I wanted you all to know that people have been coming out of the woodwork to show their support, and it has been incredibly humbling.  I was so afraid that people would think I was some crazy nutbucket for considering this treatment, but, for those who really know me, that’s just not how I roll.  I am a researchaholic, and I am 100% certain that I have made the right decision.

Now, about this blog…Although what I’m about to have done is incredibly serious, I am going to be keeping this site as light and fluffy as possible, even though, there will be days that may be a little dark and desperate (feel free to cover your eyes or have a glass of wine to get through it).  Therefore, I plan on titling each of my posts with a song title or lyric that represents what’s going on or maybe how I’m feeling about my situation on any particular day.   It should be quite comical.  I hope you play along, and, before you know it, it will be mid-June and I’ll be back in the Cove, convalescing. 

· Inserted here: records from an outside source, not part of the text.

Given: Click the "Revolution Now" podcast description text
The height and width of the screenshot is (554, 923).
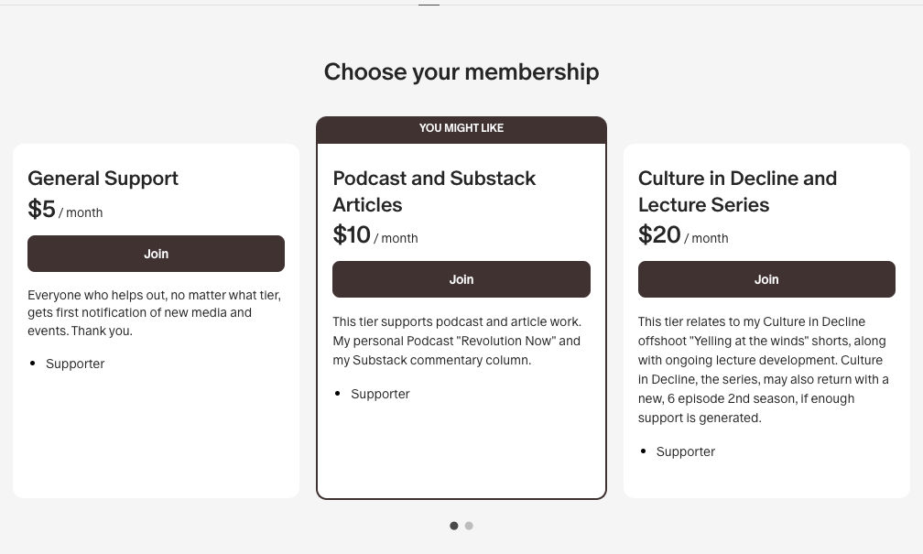Looking at the screenshot, I should 456,341.
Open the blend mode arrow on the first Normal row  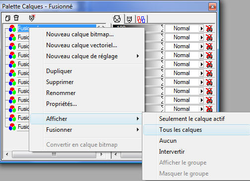coord(201,28)
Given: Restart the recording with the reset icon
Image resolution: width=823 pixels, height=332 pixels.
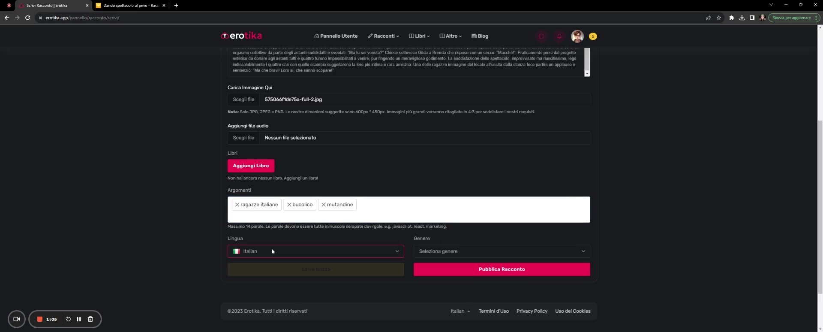Looking at the screenshot, I should (68, 319).
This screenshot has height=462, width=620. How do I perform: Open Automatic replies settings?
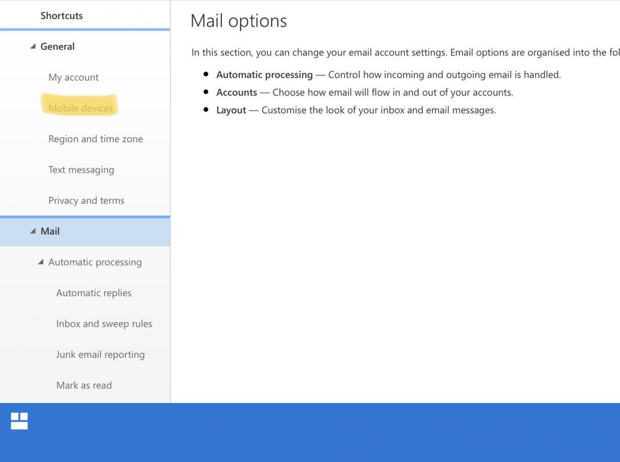(x=94, y=292)
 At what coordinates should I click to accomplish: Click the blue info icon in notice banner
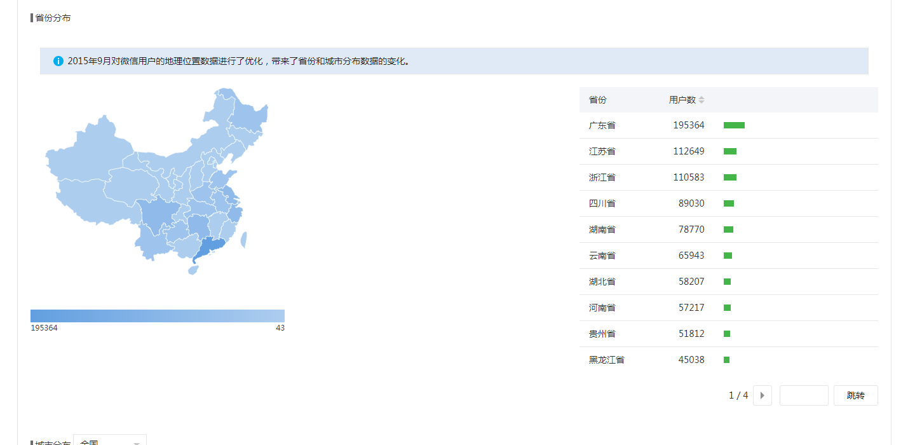(58, 61)
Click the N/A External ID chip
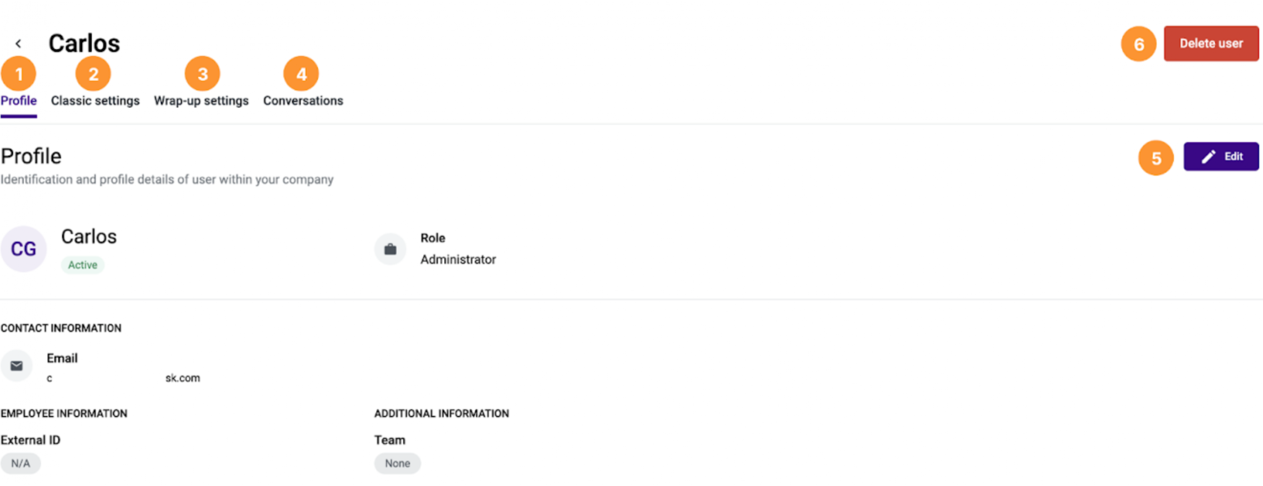Image resolution: width=1263 pixels, height=486 pixels. [x=20, y=463]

Please note that I will be posting my blog posts on Facebook as well, and you have the capability to get my posts sent to you via e-mail by signing up on the lower right-hand side of this page.  That’s what I did when I followed Amy Peterson’s blog, and it was like getting a juicy little morsel of info/updates every morning in my e-mails.

Last, but not least, please note the fundraising thermometer to the right.  I’m going to do my best to “Raise the Roof” in an effort to put a dent in the expenses that will be incurred during this gamechanging endeavor.  In addition, under the “Fundraising Efforts” tab above, you will find instructions on how to donate at any local M&T Bank as well as information regarding any upcoming fundraising events.

Thank you all for your continued good vibes, now…Let’s Get it Started in Here!!